Jeune maître, ne vous inquiétez pas. La fumée toxique de la falaise de Tianbi se dissipera à la lumière du jour, et votre vue reviendra après l’aube.

»

"...Oui, merci, jeune fille."

« Dois-je commencer à marcher maintenant ? » demanda-t-elle timidement.

"s'il te plaît. "

L'épée fut lentement rétractée.

Elle ne tourna même pas la tête et avança à grands pas. Elle était prudente, de peur d'un malheur soudain, mais malgré toute son attention, elle n'entendait pas les pas qui la suivaient.

« Jeune maître ? »

"Je suis là."

Elle était terrifiée.

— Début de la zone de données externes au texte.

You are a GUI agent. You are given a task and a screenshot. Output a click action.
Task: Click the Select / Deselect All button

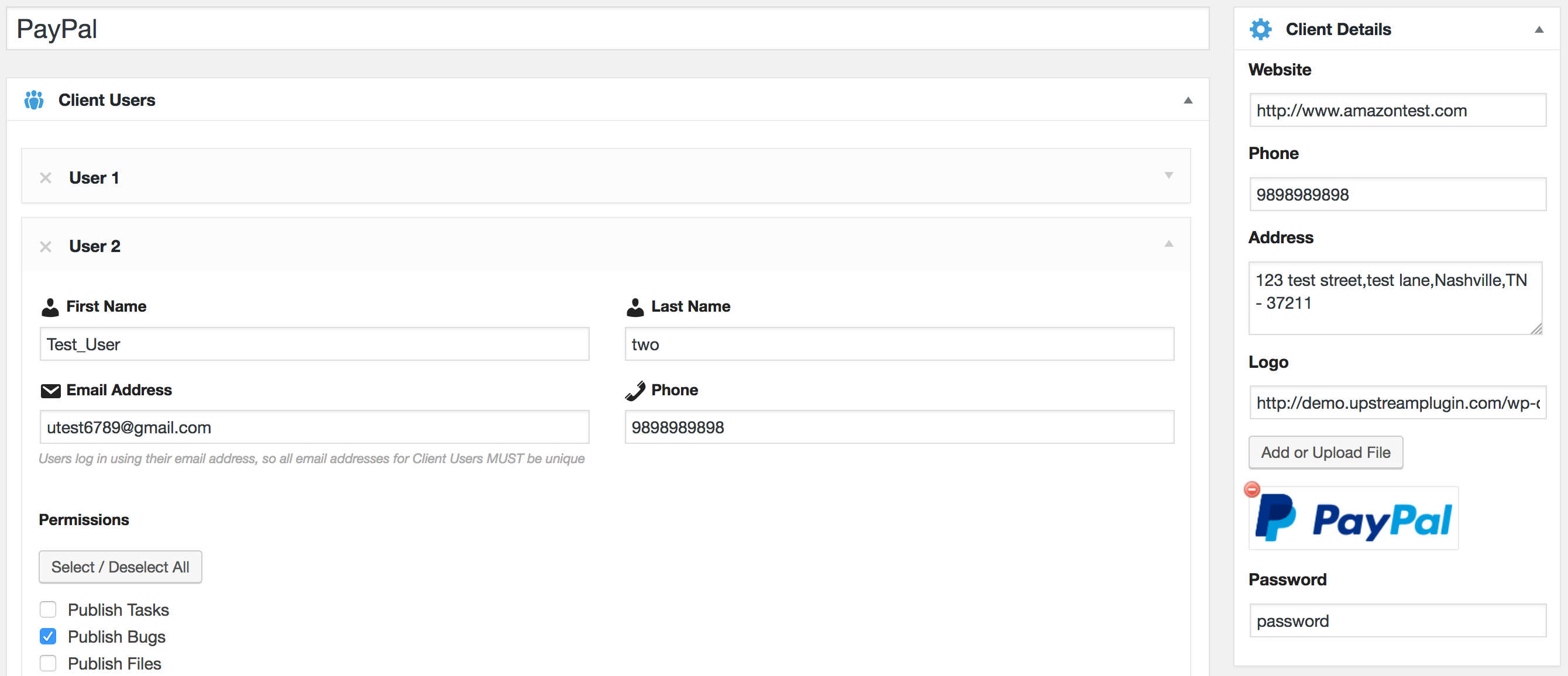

La personne était juste derrière elle, et pourtant elle n'entendait pas le moindre bruit. Cela ne prouvait-il pas que le nouveau venu était incroyablement doué

? Désormais, elle ne pouvait qu'espérer que son intégrité soit à la hauteur de son talent, et qu'il ne se servirait pas d'elle pour ensuite la tuer.

Il n'y avait plus de retour en arrière possible. Dans les plaines centrales, l'honneur était primordial

; il avait rejoint le culte de la Lumière Blanche sous prétexte d'«

éliminer le chef démoniaque

», et maintenant il en repartait vaincu… qui savait s'il la tuerait pour assouvir sa colère

?

« Cette jeune femme est-elle une esclave céleste ? »

« Oh non ! » s'exclama-t-elle en secouant la clochette qu'elle tenait à la main.

« Jeune maître, vous vous méprenez. Ce n'est qu'une simple clochette. Les Esclaves Célestes la portent aux pieds (pour les hommes) et aux mains (pour les femmes), mais je n'en ai qu'une ici. C'est un bracelet que j'ai acheté dans les Plaines Centrales. » Qu'on ne s'y trompe pas. Les habitants des Plaines Centrales méprisent les Esclaves Célestes. Certains Esclaves Célestes qui s'échappent pour retourner dans les Plaines Centrales connaissent une fin tragique. Elle ne veut pas subir un tel sort.

La personne derrière lui resta silencieuse.